Savoir-Faire Ancestral

LE TISSAGE KANI

 

Le châle Kani trouve ses origines dans le village dans lequel la technique de tissage du même nom est née, le village de Kanihama, dans l'état de Jammu & Kashmir, en Inde.

La définition littéraire de kani est: bobine de bois ou petit bâtonnet.

Aussi connu au Kashmir sous le nom de kanikar ou tilikar.

Il s'agit d'une petite fusette sur laquelle est enroulé le fil de pashmina qui sera ensuite utilisé pour la réalisation du fameux châle.

La simplicité de l'outil de travail est en contraste avec la difficulté de sa technique d'emploi.

Le tissage kani est un des plus complexes de toute d'Inde, qui requiert énormément de patience, pratique et une dose incommensurable de talent pour être maîtrisée, de ce fait, il a failli disparaître voilà une trentaine d'années. Dans un souci de sauvegarde de ce patrimoine culturel inestimable, le statut d'Origine Géographique Contrôlé lui a été attribué.

Technique emblématique du talent des artisans du Cachemire, on retrouve des châles kani exposés dans les musées plus prestigieux du monde, parmi lesquels: le Musée d'Arts Décoratifs à Paris, le Victoria & Albert Museum à Londres ainsi que le département d'art Islamique du Metropolitan Museum of Art de New York.

Le Musée du Louvre, à Paris, possède plusieurs portraits de l’Impératrice Joséphine drapée dans des châles kani.

Le châle kani est caractérisé par la présence de motifs floraux complexes, méticuleusement tissés en respectant scrupuleusement le modèle dessiné et codé par le maître-artisan. Le temps de réalisation d'un châle varie en fonction de la complexité du motif à exécuter et du nombre de couleurs nécessaires.

A titre d'exemple, la réalisation d'un châle kani, de 1mt par 2mt, entièrement recouvert de motifs floraux prend en moyenne 9 mois à un an, à hauteur de 10 heures par jour, en employant 2 artisans. La réalisation des châles plus complexes peut prendre jusqu'à 5 ans.

En 1853, le temps de réalisation d'un châle Kani ordonné par l'Impératrice Eugenie de Montijo a été de 9 mois, au total 30 tisseurs ont participé à sa confection. 

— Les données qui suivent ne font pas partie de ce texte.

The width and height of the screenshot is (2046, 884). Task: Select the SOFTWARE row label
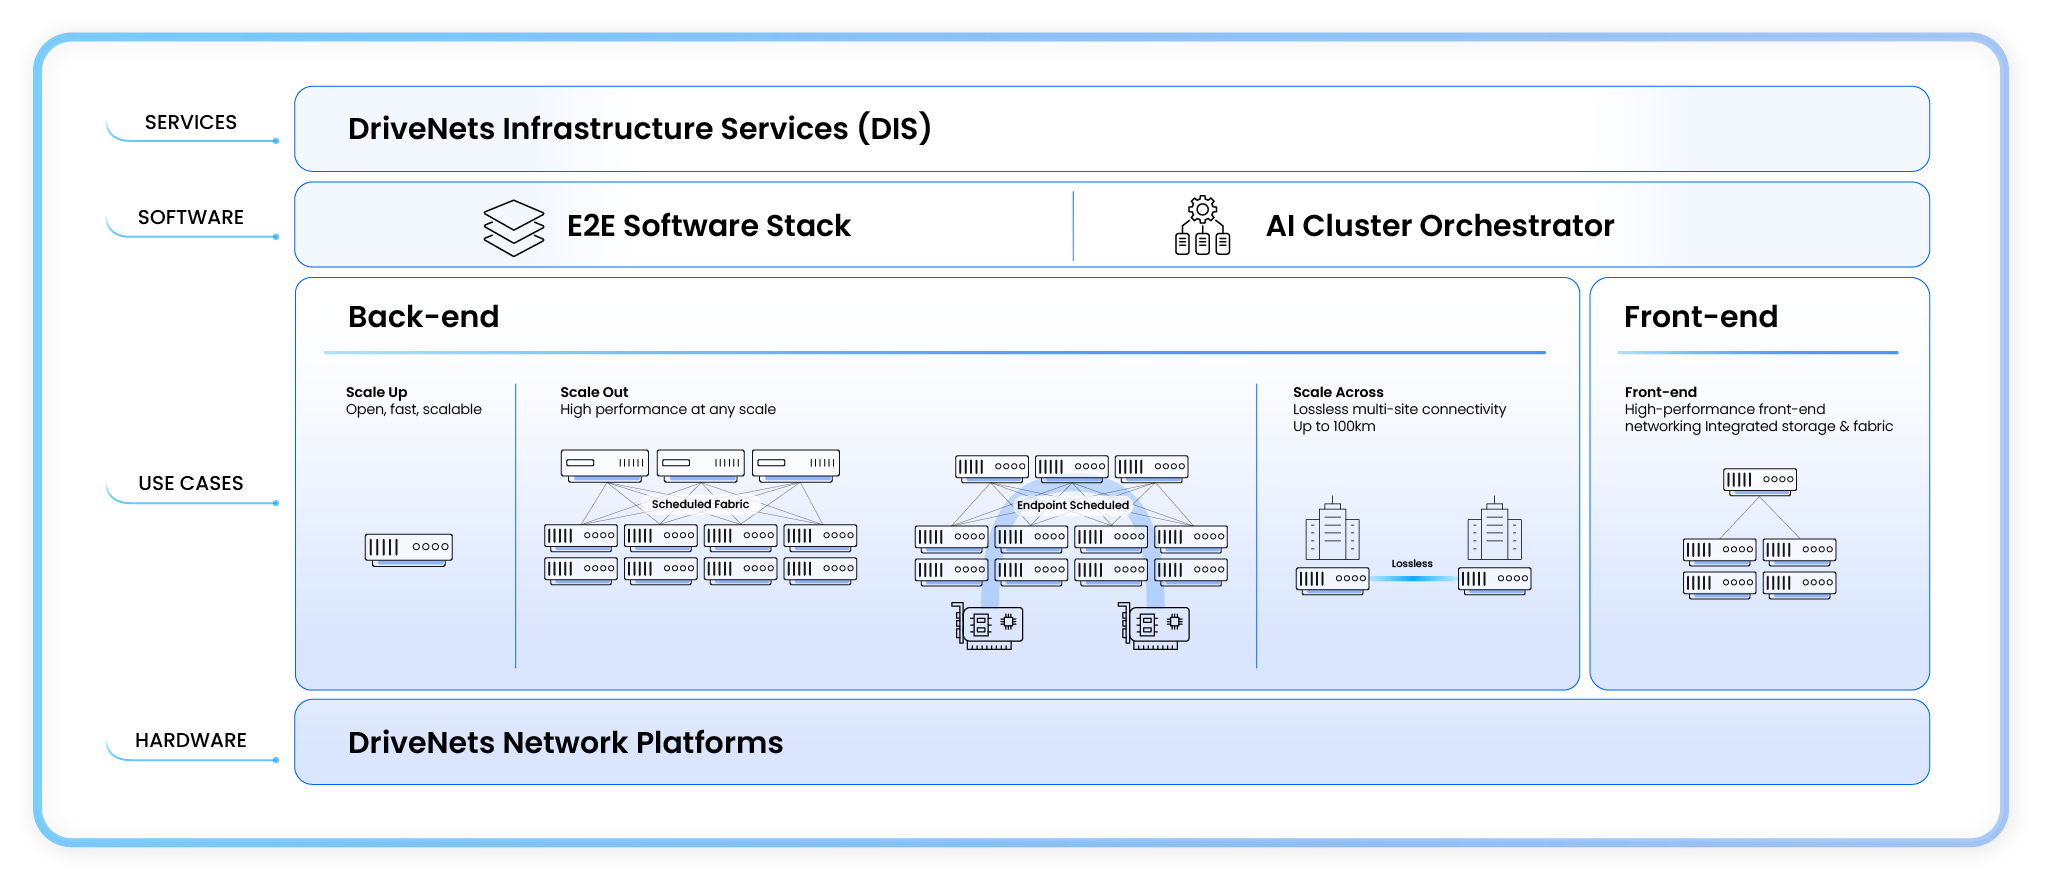click(191, 217)
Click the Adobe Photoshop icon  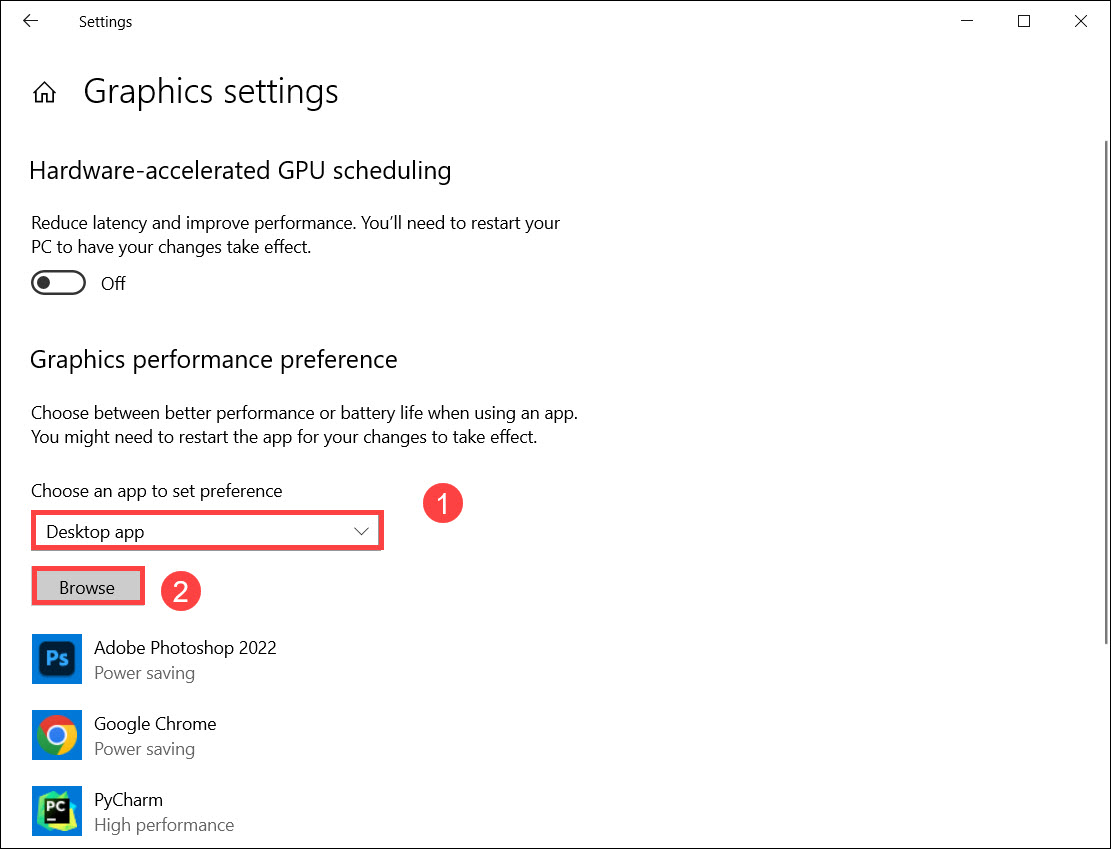click(x=57, y=659)
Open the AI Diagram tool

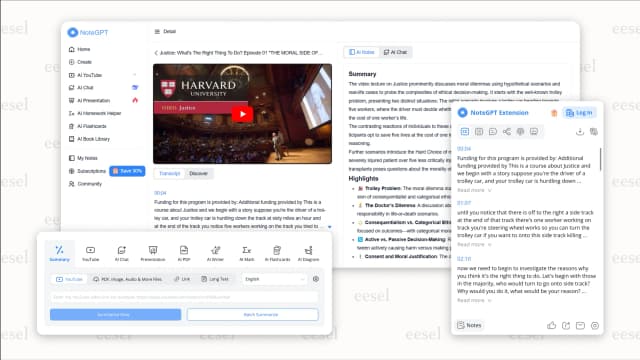(x=308, y=253)
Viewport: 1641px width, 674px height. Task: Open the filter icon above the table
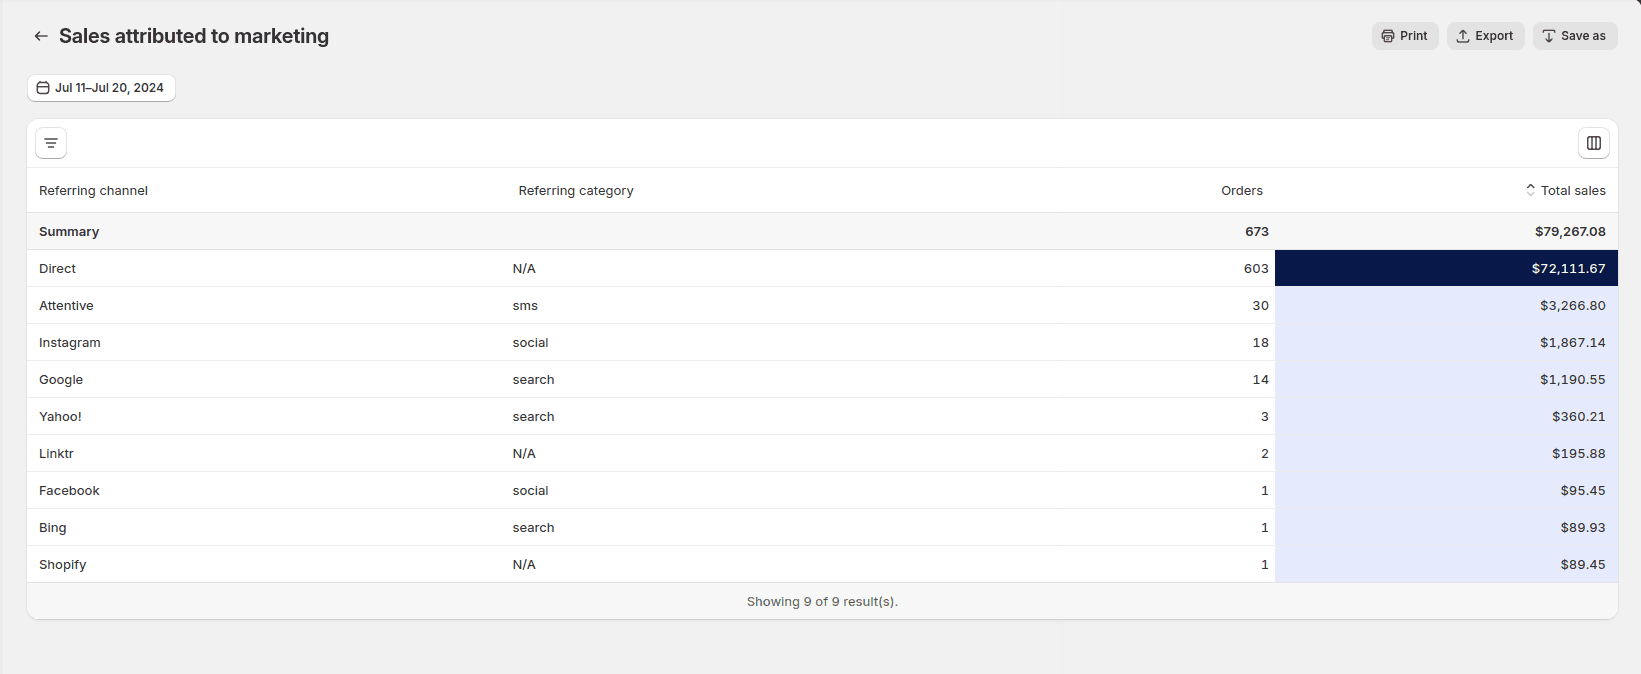[51, 143]
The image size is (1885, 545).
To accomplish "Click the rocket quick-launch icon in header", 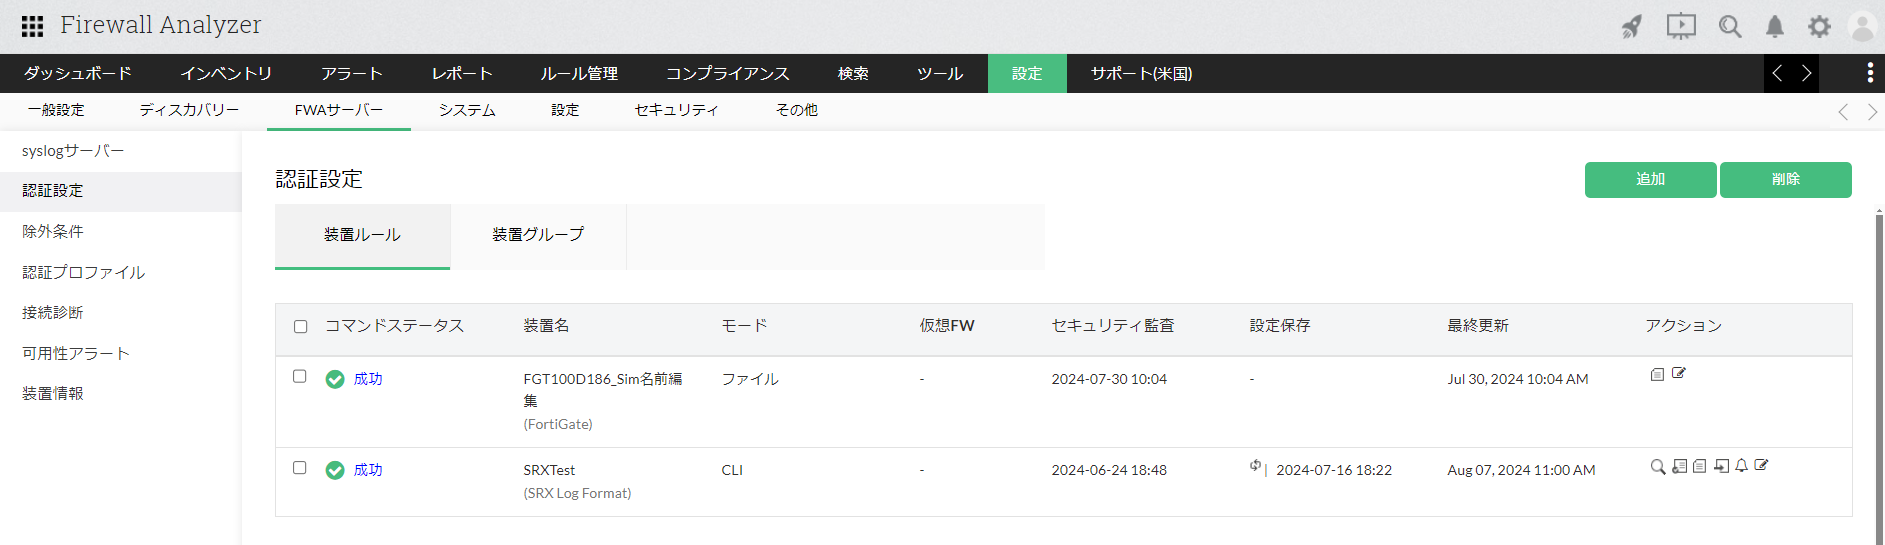I will pos(1632,27).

Les tisseurs, traditionnellement des hommes (bien que de plus en plus de femme reprennent le travail de leurs pères), doivent impérativement avoir des notions d’arithmétique (le tissage kani suit un graphique arithmétique). Un an d'apprentissage est nécessaire afin connaitre les bases du métier, suivi de deux ans sous le guide d'un maître artisan.